No falta su compañero fiel, Julián Andrade, que le sobrevivirá. Pero como en todo mito, hay un Judas, el Cuerudo, hombre de su confianza a quien humillaba de continuo, que lo delatará. Se sabe condenado por el destino. “Yo soy un hombre maldito que ha nacido para penar y para andar huyendo de los hombres que han sido mi perdición”. A veces se muestra piadoso, otras, despiadado. Es capaz de zurcir con su daga a un borracho pero en el combate a caballo contra un tal Navarro, un rudo guerrero del Paraguay, le perdona la vida por valiente pues lo vio continuar la lucha con la mano izquierda.

Acorralado, pasa un temporada en los toldos de Simón Coliqueo. El cacique le ofrece casarlo con una india y hacerlo capitanejo; Moreira, viendo que le codiciaba el caballo, organiza una fiesta, lo reta a una cuadrera y le gana. Esquilmados, los indios desatan la refriega, Moreira hiere a Coliqueo y “se hizo perdiz no sin dejar un recuerdo sangriento”.

Las elecciones que Alsina ganó con fraude lo tuvieron en el atrio; en Navarro no hubo ni un solo voto en contra de Mitre. Sí hubo guerra civil, donde Mitre, como siempre, perdió. Francisco Bosch, uno de los vencedores de La Verde, encabezará la partida contra Moreira. Su final es inminente.

Como en Rashomon, Estrada Lynch recoge todas las versiones existentes tratando de deslindar tergiversaciones y establecer los hechos. El texto avanza repitiendo con variaciones cada momento del fin. “Me voy a la Estrella, Cuerudo”. Avieso, sospechando su traición, le cuenta que rechazó la oferta de dinero para matar a Bosch: “no he nacido para asesino”. El Cuerudo vacila. Es el diálogo bíblico de los treinta denarios.

En la reconstrucción de la batalla de La Estrella, en Lobos, Estrada aporta algunas precisiones que condimentan el mito. La secuencia es conocida: la partida captura a Andrade, que dormía la siesta mientras Moreira dispara sus trabucos y se esconde en la pieza con su amante, Laura, soltando carcajadas. Hiere, pero las balas no lo tocan. Al fin sale daga en mano al patio, gritando “campo, campo, maula”; los milicos retroceden aterrados, busca huir en busca de su caballo, la daga entre los dientes, cuando el sargento Chirino lo ensarta por la espalda contra el tapial. Es la lanza de Longino en las costillas del Cristo. Moreira se vuelve, le descerraja un tiro en un ojo y con la daga le cercena 4 dedos con los que sostenía la bayoneta. Cae de pie y, sangrando a borbotones, arremete contra los soldados. “Aun no estoy muerto”, grita. El coronel Varela se interpone cuando va a ensartar un muchacho, él lo mira con admiración. Otro soldado, Luis Lima, le hunde la bayoneta en el pecho. Cae de espaldas, “la cara al sol y con los fosforescentes ojos abiertos, mirando atónito el cielo azul, él, que había mirado siempre al abismo rojo”. Alzó la cabeza y dirigió una última mirada soberbia sobre el cuerpo de Chirino. El Cacique, su perro, le lame la cara. “En sus labios desdeñosos no se había apagado su eterna sonrisa”.

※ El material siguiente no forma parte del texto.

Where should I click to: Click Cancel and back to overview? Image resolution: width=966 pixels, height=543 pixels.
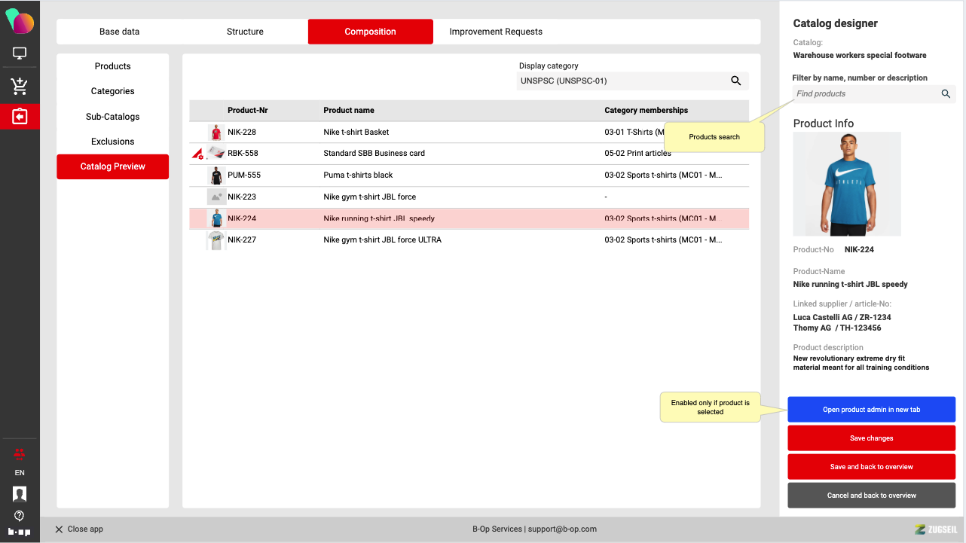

“Los actores de aquella verdadera tragedia quedaron parados, sin atinar a hacer un solo movimiento. Una extraña sensación de respeto los alejaba de aquel hombre que había caído como un verdadero gigante dando pruebas de un valor imponderable”. Dan vuelta el cuerpo para ver si tenía cota de malla; solo cicatrices le historiaban el pecho. Entonces, refiere Estrada, se ensañaron disparándole un pistoletazo en la cabeza. El “monstruo intangible” había muerto. Nunca dijo “con este sol”.

Como en el cuadro de Mantegna que repetirá la foto del Che muerto en la escuela de La Higuera, su cadáver fue exhibido durante varios días ante las multitudes que llegaban de todos lados. “Su hermosura típica no había sido conmovida por la muerte”, escribe Estrada; “los labios entreabiertos en una sonrisa mientras los curiosos contemplan la herida que le había dado muerte”. Cuando lo enterraron “el fiel Cacique, que no abandonó a su amo, trepó al montoncito de tierra removida y empezó a aullar”.